Einträge zu Zielkoordinaten:
------------------------------------
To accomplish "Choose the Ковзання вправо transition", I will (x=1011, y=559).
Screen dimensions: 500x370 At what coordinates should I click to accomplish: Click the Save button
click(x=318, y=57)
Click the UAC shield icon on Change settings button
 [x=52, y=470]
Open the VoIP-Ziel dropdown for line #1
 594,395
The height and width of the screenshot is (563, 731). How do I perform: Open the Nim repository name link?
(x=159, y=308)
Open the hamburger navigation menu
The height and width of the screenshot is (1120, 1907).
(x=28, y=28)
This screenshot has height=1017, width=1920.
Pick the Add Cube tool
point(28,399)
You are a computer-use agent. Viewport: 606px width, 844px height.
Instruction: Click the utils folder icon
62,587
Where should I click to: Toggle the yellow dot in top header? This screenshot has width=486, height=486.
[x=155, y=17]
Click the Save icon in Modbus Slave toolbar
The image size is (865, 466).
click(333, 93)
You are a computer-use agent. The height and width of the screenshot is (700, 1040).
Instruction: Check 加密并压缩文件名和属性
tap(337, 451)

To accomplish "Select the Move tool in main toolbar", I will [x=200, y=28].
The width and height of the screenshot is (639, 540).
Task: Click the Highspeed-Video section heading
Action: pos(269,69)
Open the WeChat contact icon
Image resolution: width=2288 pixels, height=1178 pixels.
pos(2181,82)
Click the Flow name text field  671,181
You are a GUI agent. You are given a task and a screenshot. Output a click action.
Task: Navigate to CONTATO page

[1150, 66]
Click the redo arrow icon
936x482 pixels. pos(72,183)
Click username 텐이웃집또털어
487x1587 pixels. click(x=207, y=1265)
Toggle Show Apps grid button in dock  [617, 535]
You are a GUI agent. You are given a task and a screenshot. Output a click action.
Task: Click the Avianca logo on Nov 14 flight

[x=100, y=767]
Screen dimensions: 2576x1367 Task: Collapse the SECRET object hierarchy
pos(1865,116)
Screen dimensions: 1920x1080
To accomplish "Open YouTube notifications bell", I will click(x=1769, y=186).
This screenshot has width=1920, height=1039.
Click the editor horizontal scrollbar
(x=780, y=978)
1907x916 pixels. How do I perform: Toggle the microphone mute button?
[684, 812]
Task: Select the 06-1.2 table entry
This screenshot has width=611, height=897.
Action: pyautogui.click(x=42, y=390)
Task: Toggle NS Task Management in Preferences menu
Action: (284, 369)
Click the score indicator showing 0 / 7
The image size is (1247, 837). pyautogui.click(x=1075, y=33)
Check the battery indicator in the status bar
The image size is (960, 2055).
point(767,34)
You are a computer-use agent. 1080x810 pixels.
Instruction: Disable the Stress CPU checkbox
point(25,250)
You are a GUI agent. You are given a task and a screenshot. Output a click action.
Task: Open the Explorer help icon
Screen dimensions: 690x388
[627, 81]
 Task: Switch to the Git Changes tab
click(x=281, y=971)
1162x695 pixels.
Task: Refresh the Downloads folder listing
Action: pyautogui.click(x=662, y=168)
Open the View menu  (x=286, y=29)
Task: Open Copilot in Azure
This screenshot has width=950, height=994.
------------------------------------
AUFGABENSTELLUNG:
Wie lauten die Einträge oben, wenn du „computer-use agent“ überall zu „desktop agent“ änderst und sonst nichts anfasst?

ERWARTETE AUSGABE:
To accomplish "Choose the Ковзання вправо transition", I will (x=1011, y=559).
Screen dimensions: 500x370 At what coordinates should I click to accomplish: Click the Save button
click(x=318, y=57)
Click the UAC shield icon on Change settings button
 [x=52, y=470]
Open the VoIP-Ziel dropdown for line #1
 594,395
The height and width of the screenshot is (563, 731). How do I perform: Open the Nim repository name link?
(x=159, y=308)
Open the hamburger navigation menu
The height and width of the screenshot is (1120, 1907).
(x=28, y=28)
This screenshot has height=1017, width=1920.
Pick the Add Cube tool
point(28,399)
You are a desktop agent. Viewport: 606px width, 844px height.
Instruction: Click the utils folder icon
62,587
Where should I click to: Toggle the yellow dot in top header? This screenshot has width=486, height=486.
[x=155, y=17]
Click the Save icon in Modbus Slave toolbar
The image size is (865, 466).
click(333, 93)
You are a desktop agent. The height and width of the screenshot is (700, 1040).
Instruction: Check 加密并压缩文件名和属性
tap(337, 451)

To accomplish "Select the Move tool in main toolbar", I will [x=200, y=28].
The width and height of the screenshot is (639, 540).
Task: Click the Highspeed-Video section heading
Action: pos(269,69)
Open the WeChat contact icon
Image resolution: width=2288 pixels, height=1178 pixels.
pos(2181,82)
Click the Flow name text field  671,181
You are a GUI agent. You are given a task and a screenshot. Output a click action.
Task: Navigate to CONTATO page

[1150, 66]
Click the redo arrow icon
936x482 pixels. pos(72,183)
Click username 텐이웃집또털어
487x1587 pixels. click(x=207, y=1265)
Toggle Show Apps grid button in dock  [617, 535]
You are a GUI agent. You are given a task and a screenshot. Output a click action.
Task: Click the Avianca logo on Nov 14 flight

[x=100, y=767]
Screen dimensions: 2576x1367 Task: Collapse the SECRET object hierarchy
pos(1865,116)
Screen dimensions: 1920x1080
To accomplish "Open YouTube notifications bell", I will click(x=1769, y=186).
This screenshot has width=1920, height=1039.
Click the editor horizontal scrollbar
(x=780, y=978)
1907x916 pixels. How do I perform: Toggle the microphone mute button?
[684, 812]
Task: Select the 06-1.2 table entry
This screenshot has width=611, height=897.
Action: pyautogui.click(x=42, y=390)
Task: Toggle NS Task Management in Preferences menu
Action: (284, 369)
Click the score indicator showing 0 / 7
The image size is (1247, 837). pyautogui.click(x=1075, y=33)
Check the battery indicator in the status bar
The image size is (960, 2055).
point(767,34)
You are a desktop agent. 1080x810 pixels.
Instruction: Disable the Stress CPU checkbox
point(25,250)
You are a GUI agent. You are given a task and a screenshot. Output a click action.
Task: Open the Explorer help icon
Screen dimensions: 690x388
[627, 81]
 Task: Switch to the Git Changes tab
click(x=281, y=971)
1162x695 pixels.
Task: Refresh the Downloads folder listing
Action: pyautogui.click(x=662, y=168)
Open the View menu  (x=286, y=29)
Task: Open Copilot in Azure
This screenshot has width=950, height=994.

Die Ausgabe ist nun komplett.